Language conveniences creep in; it's far easier for me as Lisper to parse a
SQL row into a list, even easier to make that into a class instance. Regular
expressions; keep those fuckers out of your code if you can help it, for
anything but the first stage of a parsing script, regexes should be done
without.

One thing I found out is that "cushion" code, stuff that is meant to make your
programming easier, remains in the program and never leaves. Instead of
forgetting a horrible backdoor in the code, it's far easier to refactor it
early and put the necessary debugging features in place. It's tempting to
leave out error checking when you're not even sure you need the function to
begin with, but we should be careful. I found out today that my FIND-USER
function returned a valid USER object with a valid USER-ID but not login name
or password. You chould actually go to www.mysite.com/home/USER-ID/ and be
served a fresh account outside my billing system. Fuck me DEAD!

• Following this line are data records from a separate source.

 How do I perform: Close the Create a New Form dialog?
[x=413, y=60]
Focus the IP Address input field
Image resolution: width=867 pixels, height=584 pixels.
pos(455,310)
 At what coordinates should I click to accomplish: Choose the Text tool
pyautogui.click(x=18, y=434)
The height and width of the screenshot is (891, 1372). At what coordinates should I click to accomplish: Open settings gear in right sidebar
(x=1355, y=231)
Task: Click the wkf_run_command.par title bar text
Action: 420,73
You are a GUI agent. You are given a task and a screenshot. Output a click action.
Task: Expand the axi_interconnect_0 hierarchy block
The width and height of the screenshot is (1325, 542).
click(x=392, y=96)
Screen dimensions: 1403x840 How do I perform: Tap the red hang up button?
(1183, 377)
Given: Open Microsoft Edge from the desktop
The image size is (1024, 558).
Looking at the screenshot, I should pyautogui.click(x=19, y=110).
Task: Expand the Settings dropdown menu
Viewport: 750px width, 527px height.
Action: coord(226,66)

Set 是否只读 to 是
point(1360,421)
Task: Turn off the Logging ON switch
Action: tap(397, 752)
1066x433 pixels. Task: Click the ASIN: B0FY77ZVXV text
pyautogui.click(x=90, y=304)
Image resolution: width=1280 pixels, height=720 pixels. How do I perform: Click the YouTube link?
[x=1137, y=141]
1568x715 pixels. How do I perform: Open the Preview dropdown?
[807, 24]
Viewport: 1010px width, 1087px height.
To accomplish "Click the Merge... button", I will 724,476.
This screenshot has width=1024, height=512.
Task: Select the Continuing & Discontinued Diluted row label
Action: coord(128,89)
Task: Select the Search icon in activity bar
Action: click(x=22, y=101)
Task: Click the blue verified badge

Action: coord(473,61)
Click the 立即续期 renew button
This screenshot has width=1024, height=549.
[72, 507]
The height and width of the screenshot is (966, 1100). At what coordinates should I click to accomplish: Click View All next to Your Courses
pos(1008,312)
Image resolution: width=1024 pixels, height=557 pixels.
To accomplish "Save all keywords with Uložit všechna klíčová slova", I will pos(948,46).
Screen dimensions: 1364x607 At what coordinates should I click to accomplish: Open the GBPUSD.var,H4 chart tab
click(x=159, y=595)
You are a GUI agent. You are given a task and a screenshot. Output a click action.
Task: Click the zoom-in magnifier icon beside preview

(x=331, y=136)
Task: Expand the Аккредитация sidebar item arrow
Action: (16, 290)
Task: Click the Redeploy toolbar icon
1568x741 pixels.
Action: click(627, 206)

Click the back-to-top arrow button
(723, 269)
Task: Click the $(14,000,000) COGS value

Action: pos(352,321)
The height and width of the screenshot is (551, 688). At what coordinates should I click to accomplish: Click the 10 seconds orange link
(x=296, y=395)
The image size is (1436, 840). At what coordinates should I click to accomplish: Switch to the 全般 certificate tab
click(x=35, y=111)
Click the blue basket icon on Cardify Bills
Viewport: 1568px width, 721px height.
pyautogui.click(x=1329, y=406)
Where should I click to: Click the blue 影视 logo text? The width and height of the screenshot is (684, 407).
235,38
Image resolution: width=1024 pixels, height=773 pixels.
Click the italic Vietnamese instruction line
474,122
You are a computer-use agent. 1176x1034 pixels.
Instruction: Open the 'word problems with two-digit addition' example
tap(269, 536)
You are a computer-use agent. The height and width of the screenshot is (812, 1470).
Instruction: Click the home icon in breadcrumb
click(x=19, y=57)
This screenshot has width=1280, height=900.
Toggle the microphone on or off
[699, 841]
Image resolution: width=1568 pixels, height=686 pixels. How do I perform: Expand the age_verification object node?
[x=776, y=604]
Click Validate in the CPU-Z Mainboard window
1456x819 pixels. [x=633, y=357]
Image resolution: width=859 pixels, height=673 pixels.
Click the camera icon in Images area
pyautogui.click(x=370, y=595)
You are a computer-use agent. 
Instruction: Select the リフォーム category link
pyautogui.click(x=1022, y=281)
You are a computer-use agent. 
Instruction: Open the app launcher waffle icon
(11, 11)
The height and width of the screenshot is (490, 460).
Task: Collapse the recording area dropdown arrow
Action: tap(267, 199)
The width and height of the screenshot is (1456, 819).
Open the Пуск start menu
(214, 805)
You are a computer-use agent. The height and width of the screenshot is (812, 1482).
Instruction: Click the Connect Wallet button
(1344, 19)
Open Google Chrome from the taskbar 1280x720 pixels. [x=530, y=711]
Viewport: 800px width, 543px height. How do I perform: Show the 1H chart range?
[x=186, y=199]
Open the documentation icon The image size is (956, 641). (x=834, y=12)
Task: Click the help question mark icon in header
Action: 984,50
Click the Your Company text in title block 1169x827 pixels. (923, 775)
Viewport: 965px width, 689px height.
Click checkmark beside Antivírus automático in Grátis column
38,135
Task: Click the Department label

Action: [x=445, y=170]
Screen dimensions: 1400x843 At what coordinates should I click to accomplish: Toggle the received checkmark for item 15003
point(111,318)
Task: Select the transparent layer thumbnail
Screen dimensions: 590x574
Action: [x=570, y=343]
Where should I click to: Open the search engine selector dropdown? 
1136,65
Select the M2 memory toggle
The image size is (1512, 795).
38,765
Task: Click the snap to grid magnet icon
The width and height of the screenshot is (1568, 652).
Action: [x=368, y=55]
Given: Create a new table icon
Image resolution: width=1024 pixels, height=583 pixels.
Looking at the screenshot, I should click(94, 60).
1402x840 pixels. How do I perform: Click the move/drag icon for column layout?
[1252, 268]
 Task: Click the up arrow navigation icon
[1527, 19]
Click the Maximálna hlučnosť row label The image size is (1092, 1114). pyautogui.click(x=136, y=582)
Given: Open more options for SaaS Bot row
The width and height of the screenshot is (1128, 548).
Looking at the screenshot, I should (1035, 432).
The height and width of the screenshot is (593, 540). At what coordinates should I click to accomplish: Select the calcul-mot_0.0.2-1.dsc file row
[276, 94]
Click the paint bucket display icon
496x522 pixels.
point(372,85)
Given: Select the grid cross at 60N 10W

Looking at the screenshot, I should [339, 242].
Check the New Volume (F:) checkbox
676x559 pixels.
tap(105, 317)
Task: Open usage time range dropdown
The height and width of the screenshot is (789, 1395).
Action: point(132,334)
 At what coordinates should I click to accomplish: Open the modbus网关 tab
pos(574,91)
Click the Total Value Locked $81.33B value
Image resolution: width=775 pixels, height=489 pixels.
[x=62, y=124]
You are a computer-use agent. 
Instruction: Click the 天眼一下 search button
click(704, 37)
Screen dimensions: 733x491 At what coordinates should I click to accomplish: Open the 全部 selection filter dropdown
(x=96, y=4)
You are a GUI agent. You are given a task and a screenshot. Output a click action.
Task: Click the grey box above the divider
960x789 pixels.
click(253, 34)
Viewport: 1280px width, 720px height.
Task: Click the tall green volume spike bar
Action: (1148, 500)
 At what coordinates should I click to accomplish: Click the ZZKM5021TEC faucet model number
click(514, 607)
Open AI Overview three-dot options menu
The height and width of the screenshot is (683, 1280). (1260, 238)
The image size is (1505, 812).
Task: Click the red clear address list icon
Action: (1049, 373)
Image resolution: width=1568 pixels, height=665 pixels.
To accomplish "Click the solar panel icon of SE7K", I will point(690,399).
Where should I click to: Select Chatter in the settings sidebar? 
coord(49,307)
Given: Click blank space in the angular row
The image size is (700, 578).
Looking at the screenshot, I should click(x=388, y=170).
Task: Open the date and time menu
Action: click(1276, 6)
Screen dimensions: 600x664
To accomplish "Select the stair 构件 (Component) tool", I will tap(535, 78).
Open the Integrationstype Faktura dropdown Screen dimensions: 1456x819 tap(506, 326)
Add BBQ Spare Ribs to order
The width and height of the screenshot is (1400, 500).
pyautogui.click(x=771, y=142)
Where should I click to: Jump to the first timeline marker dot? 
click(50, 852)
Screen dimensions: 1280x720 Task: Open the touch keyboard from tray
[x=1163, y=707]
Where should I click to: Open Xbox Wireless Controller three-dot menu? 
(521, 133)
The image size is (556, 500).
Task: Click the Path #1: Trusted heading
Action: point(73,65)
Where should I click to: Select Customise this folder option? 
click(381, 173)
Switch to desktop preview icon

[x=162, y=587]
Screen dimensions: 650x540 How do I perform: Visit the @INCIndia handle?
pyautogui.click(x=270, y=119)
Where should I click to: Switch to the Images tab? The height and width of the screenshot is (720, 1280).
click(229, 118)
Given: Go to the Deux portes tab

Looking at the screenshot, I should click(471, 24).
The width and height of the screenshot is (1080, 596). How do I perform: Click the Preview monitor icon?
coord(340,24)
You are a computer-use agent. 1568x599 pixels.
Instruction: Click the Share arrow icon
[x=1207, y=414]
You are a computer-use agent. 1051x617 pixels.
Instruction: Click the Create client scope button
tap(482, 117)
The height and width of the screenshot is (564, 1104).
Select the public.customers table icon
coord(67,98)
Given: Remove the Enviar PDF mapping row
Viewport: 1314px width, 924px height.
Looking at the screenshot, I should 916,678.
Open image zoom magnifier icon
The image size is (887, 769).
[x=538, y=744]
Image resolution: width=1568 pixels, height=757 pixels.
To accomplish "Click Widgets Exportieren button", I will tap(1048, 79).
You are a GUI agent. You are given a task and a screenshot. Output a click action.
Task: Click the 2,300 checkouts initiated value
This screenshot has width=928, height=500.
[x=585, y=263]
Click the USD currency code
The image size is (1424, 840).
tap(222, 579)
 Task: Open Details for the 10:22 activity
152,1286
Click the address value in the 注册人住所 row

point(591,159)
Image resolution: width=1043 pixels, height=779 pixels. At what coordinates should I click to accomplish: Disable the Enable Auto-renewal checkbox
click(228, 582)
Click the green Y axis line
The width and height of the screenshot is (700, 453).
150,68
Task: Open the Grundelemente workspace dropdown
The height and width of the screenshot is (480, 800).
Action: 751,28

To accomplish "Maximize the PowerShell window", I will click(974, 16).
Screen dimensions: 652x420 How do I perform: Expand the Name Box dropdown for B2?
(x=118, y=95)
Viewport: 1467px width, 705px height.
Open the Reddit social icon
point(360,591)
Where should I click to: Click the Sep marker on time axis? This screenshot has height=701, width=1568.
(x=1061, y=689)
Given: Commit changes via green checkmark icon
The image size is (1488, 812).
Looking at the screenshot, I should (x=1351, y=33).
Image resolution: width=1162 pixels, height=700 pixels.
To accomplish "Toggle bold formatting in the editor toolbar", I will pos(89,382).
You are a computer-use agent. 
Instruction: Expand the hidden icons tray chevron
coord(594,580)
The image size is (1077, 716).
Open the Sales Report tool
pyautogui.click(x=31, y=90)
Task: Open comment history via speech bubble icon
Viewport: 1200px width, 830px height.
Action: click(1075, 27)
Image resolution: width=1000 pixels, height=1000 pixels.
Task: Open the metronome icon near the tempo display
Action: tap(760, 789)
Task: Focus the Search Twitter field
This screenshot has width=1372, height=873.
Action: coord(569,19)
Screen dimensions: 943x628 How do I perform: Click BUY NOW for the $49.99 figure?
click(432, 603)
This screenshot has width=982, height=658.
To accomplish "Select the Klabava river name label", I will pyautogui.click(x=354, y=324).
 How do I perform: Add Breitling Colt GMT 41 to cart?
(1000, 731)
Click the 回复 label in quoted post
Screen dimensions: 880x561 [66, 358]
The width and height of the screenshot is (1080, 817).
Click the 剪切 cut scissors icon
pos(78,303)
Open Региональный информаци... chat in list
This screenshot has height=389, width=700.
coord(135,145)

P.S. Flow is a double-edged sword. If your code is brittle and academic, there
might come a point one night when you type a few more forms and the whole
things springs to life. It's beautiful to watch your creation come alive, you
never want it to die, so your brain selects the kinds test data and you
babysit your toy to full function avoiding all the embarassing crashes in
between and possible throwing in the occassional IF-test to save face before
yourself. You go and go, putting in more stuff and watch a few more milestones
far from the distant future drop dead at your feet as you pass over them
between coffee and cigarette breaks in that glorious night. Congratulations,
you just caught the flow, here is hopping you will enjoy the next month of
frustrated rewriting and fine-tooth combing through your inspired mess ;-)